# Non-denumerable basis: position and momentum states

References: References: edX online course MIT 8.05 Section 5.6.

Shankar, R. (1994), Principles of Quantum Mechanics, Plenum Press. Section 1.10; Exercises 1.10.1 – 1.10.3.

Although we’ve looked at position and momentum operators in quantum mechanics before, it’s worth another look at the ways that Zwiebach and Shankar introduce them.

First, we’ll have a look at Shankar’s treatment. He begins by considering a string fixed at each end, at positions ${x=0}$ and ${x=L}$, then asks how we could convey the shape of the string to an observer who cannot see the string directly.
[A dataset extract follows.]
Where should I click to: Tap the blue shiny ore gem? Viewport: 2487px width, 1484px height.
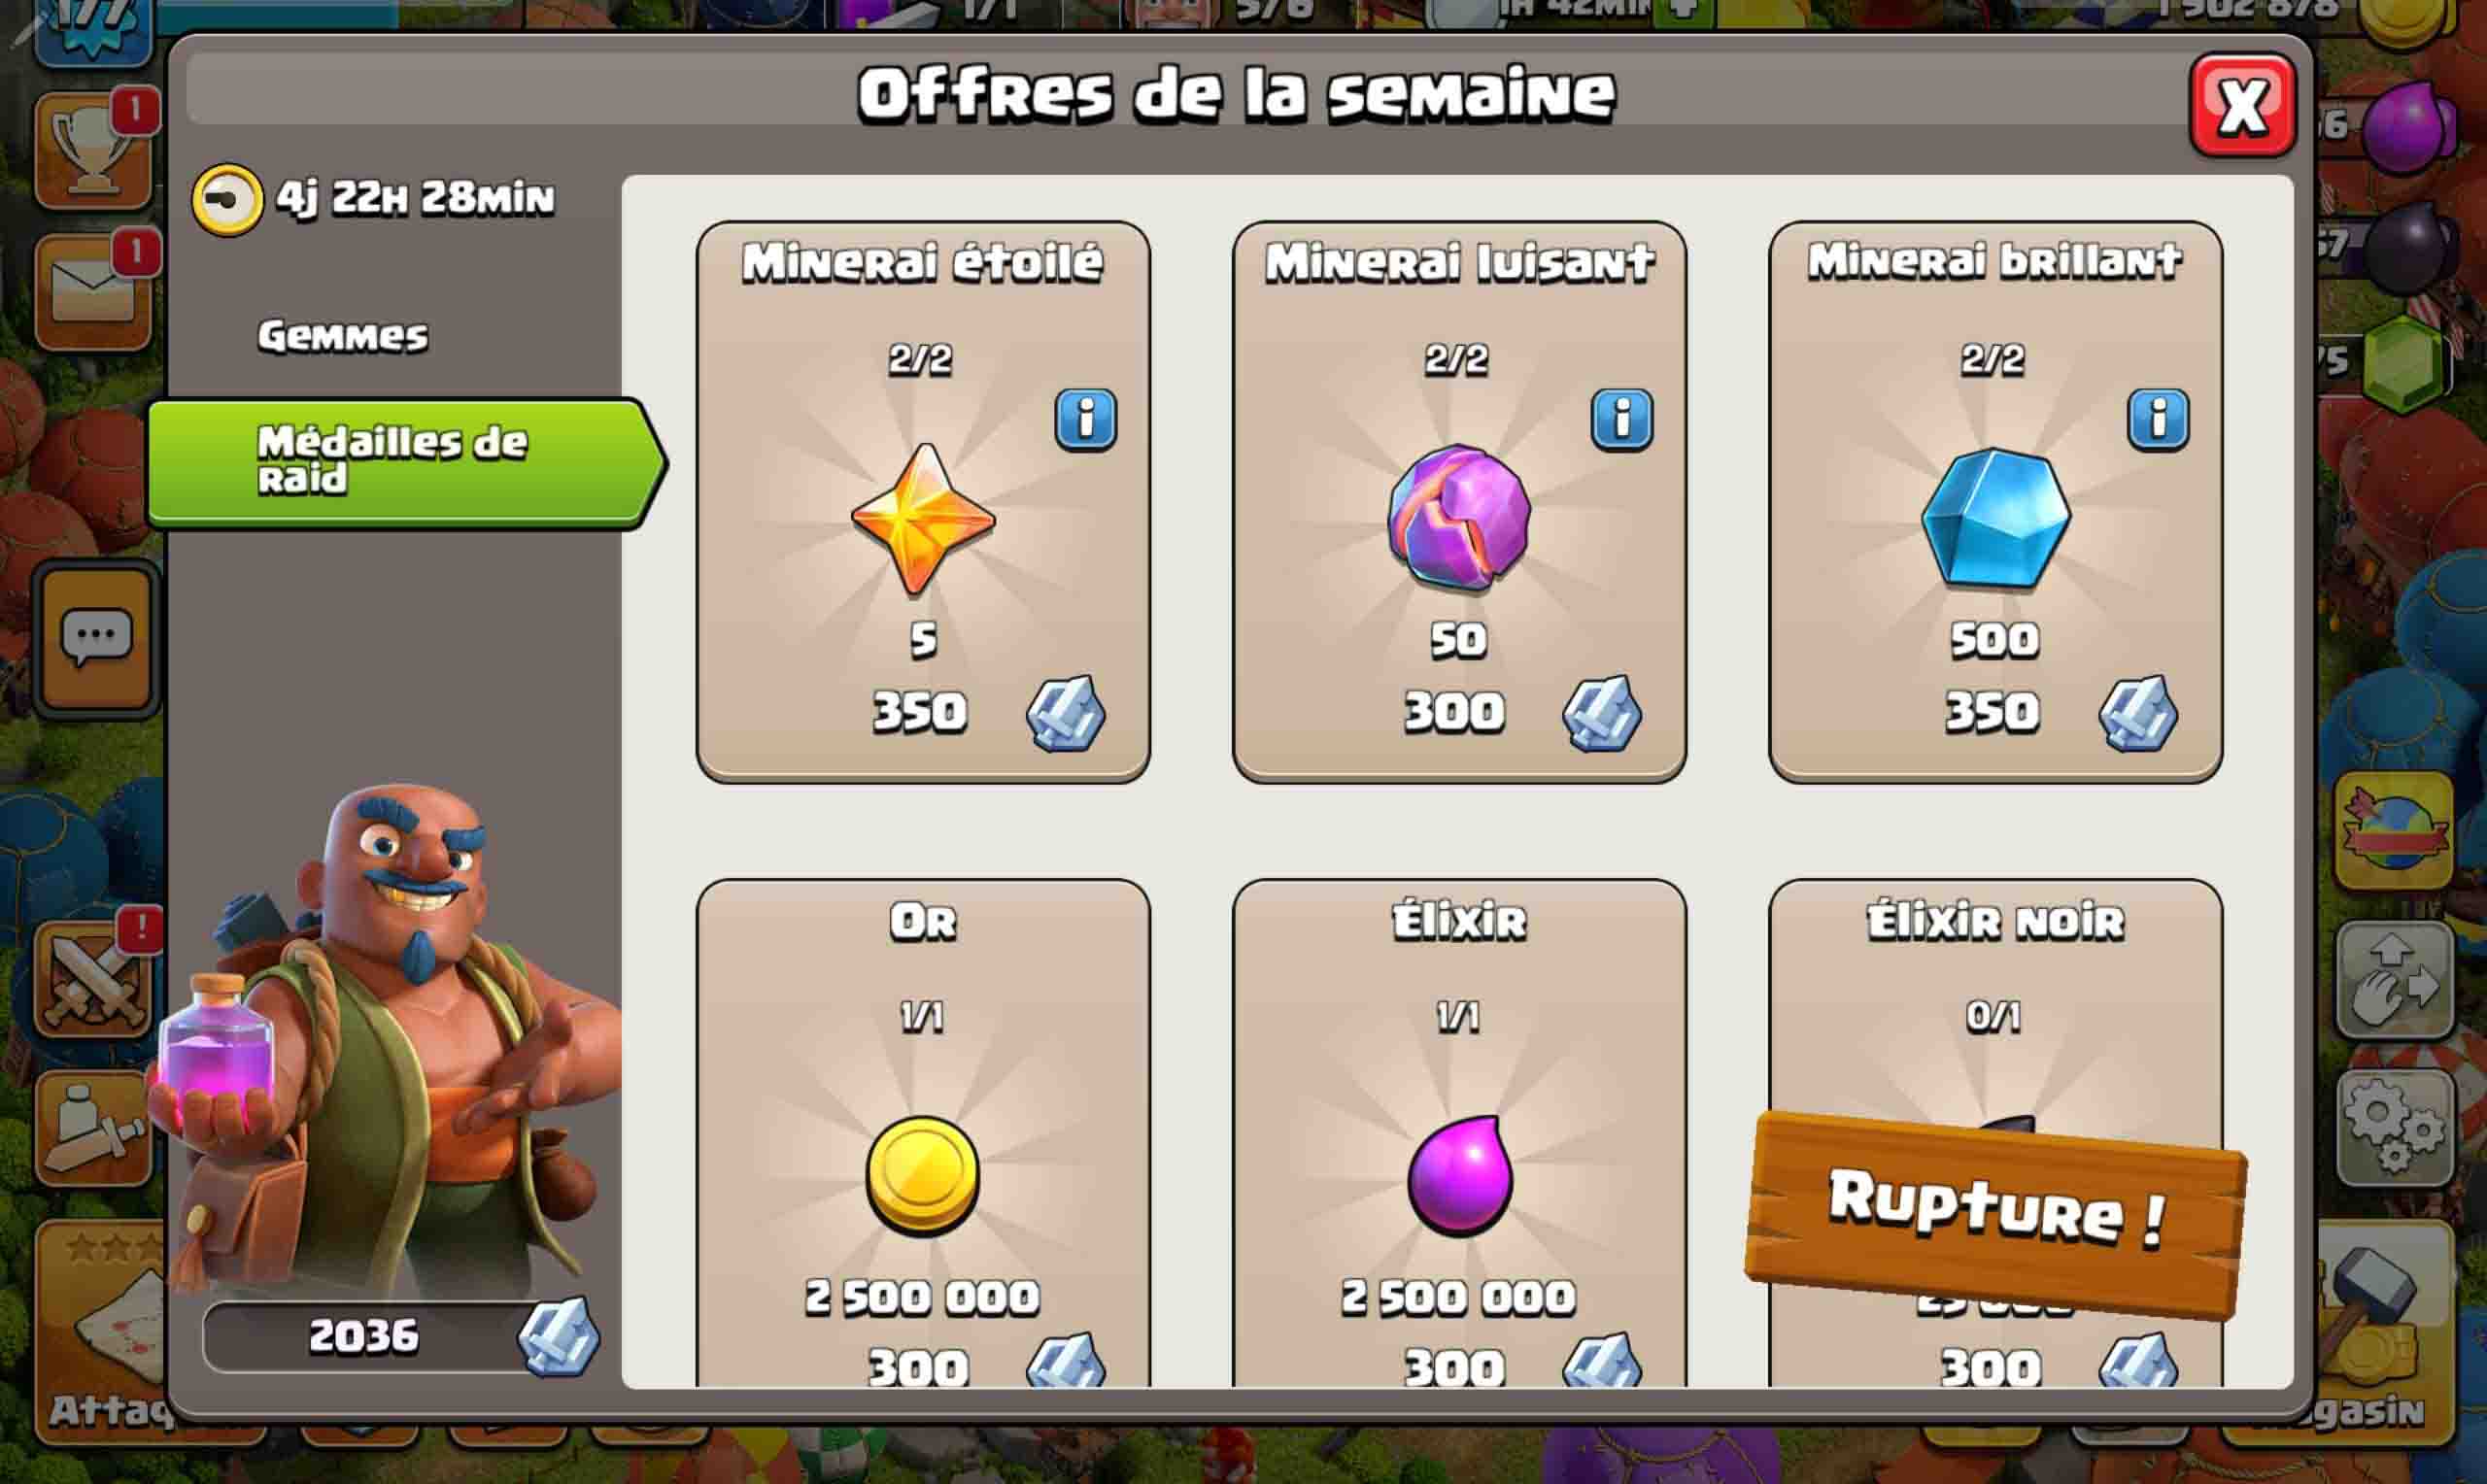tap(1995, 518)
We could note the position at some fixed finite number of points between 0 and ${L}$, but then the remote observer would have only a partial knowledge of the string’s shape; the locations of those portions of the string between the points at which it was measured are still unknown, although the observer could probably get a reasonable picture by interpolating between these points.
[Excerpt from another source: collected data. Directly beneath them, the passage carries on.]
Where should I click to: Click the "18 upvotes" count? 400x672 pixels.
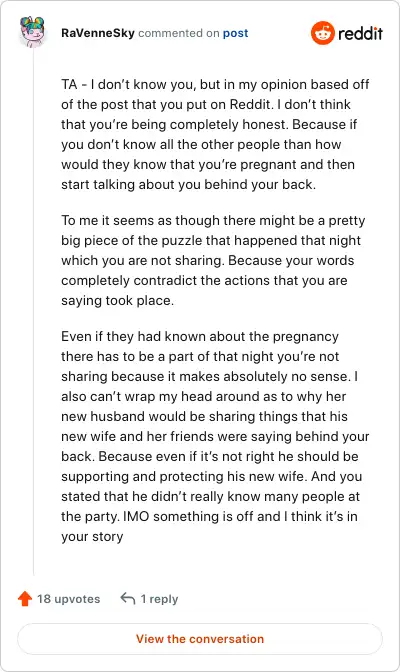[x=69, y=599]
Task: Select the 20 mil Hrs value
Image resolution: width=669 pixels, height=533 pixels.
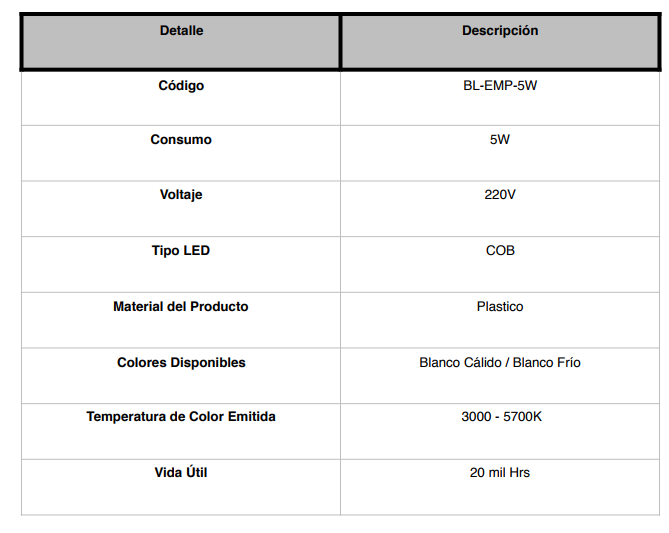Action: click(x=500, y=472)
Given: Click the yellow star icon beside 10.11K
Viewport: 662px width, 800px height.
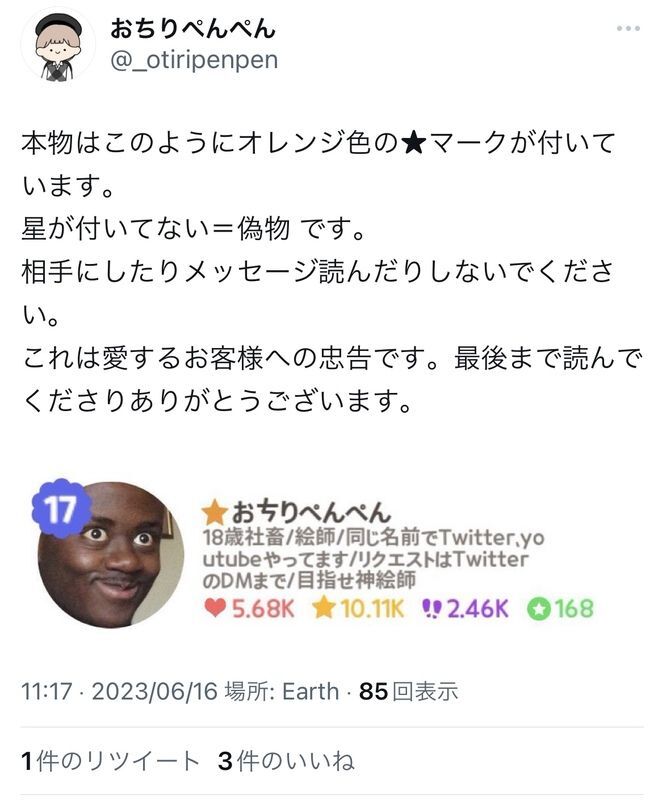Looking at the screenshot, I should pos(324,608).
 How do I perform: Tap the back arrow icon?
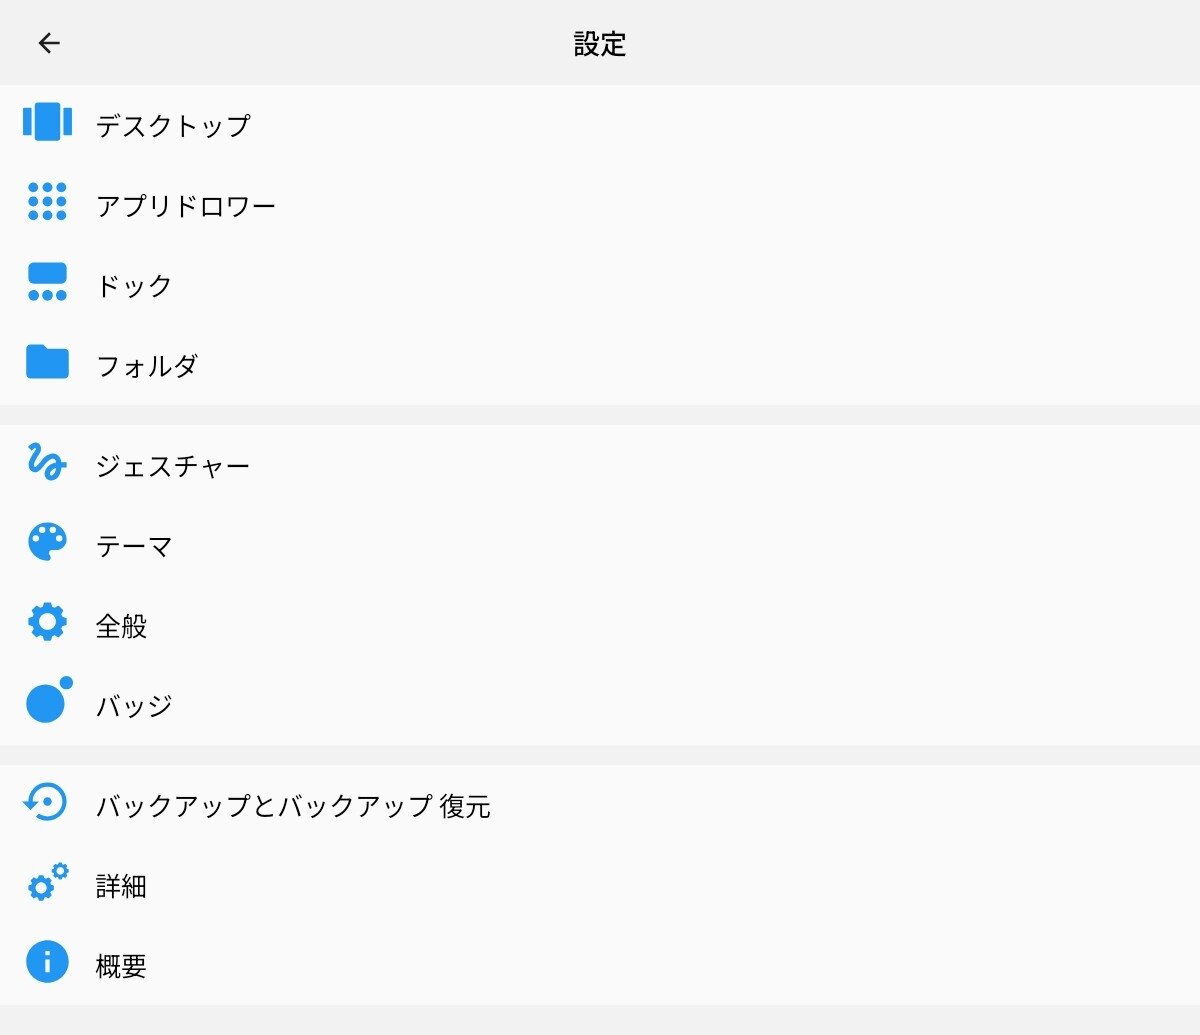point(49,43)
We can increase the number of points at which the position is measured to get a better picture, but to convey the exact shape of the string, we need to measure its position at an infinite number of points. This is possible (in principle) but leads to a problem with the definition of the inner product. For two vectors defined on a finite vector space with an orthonormal basis, the inner product is given by the usual formula for the dot product:

 $\displaystyle \left\langle f\left|g\right.\right\rangle$ $\displaystyle =$ $\displaystyle \sum_{i=1}^{n}f_{i}g_{i}\ \ \ \ \ (1)$ $\displaystyle \left\langle f\left|f\right.\right\rangle$ $\displaystyle =$ $\displaystyle \sum_{i=1}^{n}f_{i}^{2} \ \ \ \ \ (2)$

where ${f_{i}}$ and ${g_{i}}$ are the components of ${f}$ and ${g}$ in the orthonormal basis. If we’re taking ${f}$ to be the displacement of a string and we try to increase the accuracy of the picture by increasing the number ${n}$ of points at which measurements are taken, then the value of ${\left\langle f\left|f\right.\right\rangle }$ continues to increase as ${n}$ increases (provided that ${f\ne0}$ everywhere). As ${n\rightarrow\infty}$ then ${\left\langle f\left|f\right.\right\rangle \rightarrow\infty}$ as well, even though the system we’re measuring (a string of finite length with finite displacement) is certainly not infinite in any practical sense.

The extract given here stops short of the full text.